¿Es esto democracia?

La democracia, en su concepción más pura, es el gobierno del pueblo para el pueblo. Es un sistema donde la soberanía reside en la ciudadanía, donde el poder se ejerce en función de un mandato otorgado temporalmente por la mayoría, pero con respeto irrestricto por los derechos de las minorías. Sin embargo, en muchos países que se autodenominan democráticos, se observa un fenómeno inquietante: los Estados dejan de ser identificados por su nombre histórico, cultural o geográfico, y comienzan a ser reconocidos como «el país de Fulanito» o «el país de Menganito». Es como si la identidad nacional se diluyera en la figura del gobernante de turno.

Este lenguaje no es casual ni inocente.

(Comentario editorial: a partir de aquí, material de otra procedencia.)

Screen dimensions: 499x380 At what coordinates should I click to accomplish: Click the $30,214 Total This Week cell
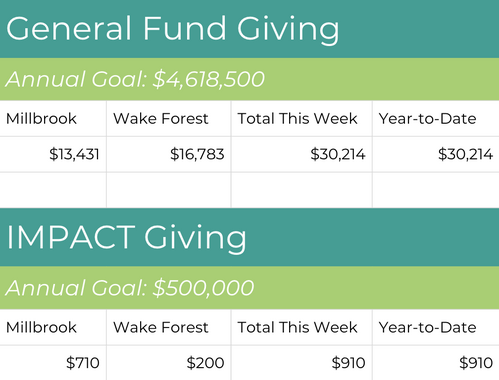[302, 154]
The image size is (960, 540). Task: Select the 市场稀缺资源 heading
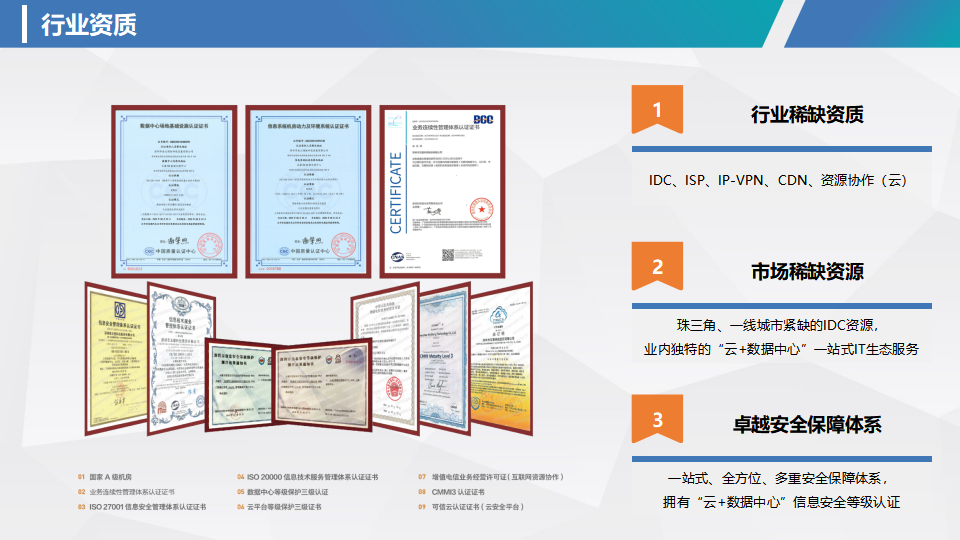coord(807,271)
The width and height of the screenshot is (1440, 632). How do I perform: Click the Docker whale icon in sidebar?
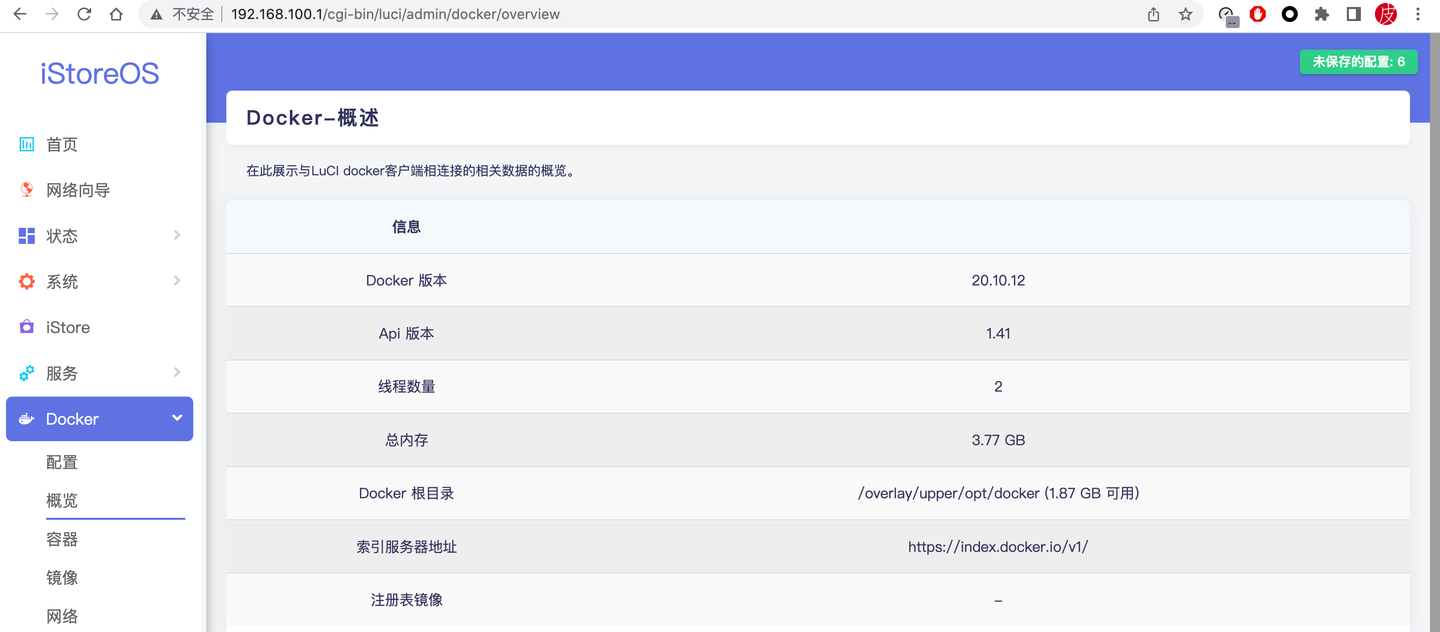(27, 418)
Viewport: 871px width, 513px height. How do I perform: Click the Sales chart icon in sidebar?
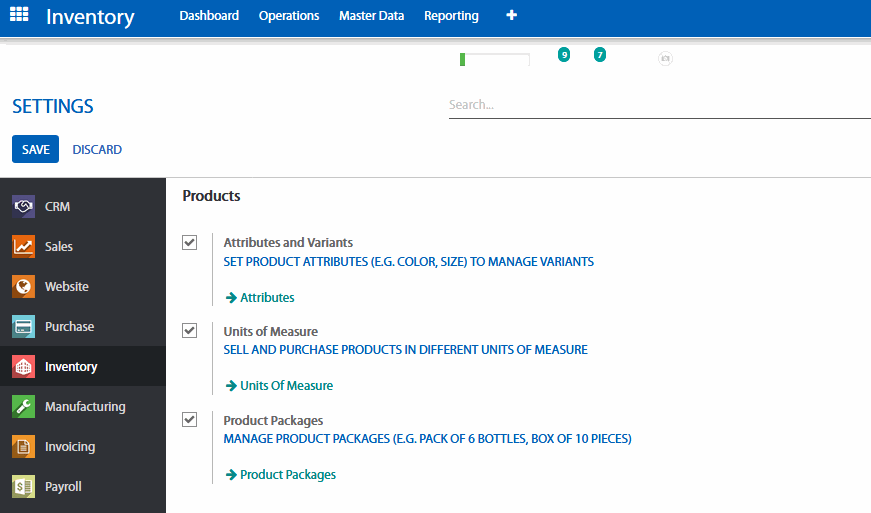[24, 247]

Cuando se empieza a decir «el país de X», se normaliza la idea de que el Estado es una propiedad privada, una extensión del ego o del proyecto personal de quien ocupa el poder. Así, el gobernante ya no es un servidor público, sino un «dueño» que actúa a su antojo, o peor aún, al antojo de intereses externos que lo respaldan o lo sostienen. Las instituciones se debilitan, los contrapesos desaparecen y la legalidad se adapta al capricho del poder. La ley se vuelve selectiva, el disenso es perseguido y la propaganda sustituye al debate.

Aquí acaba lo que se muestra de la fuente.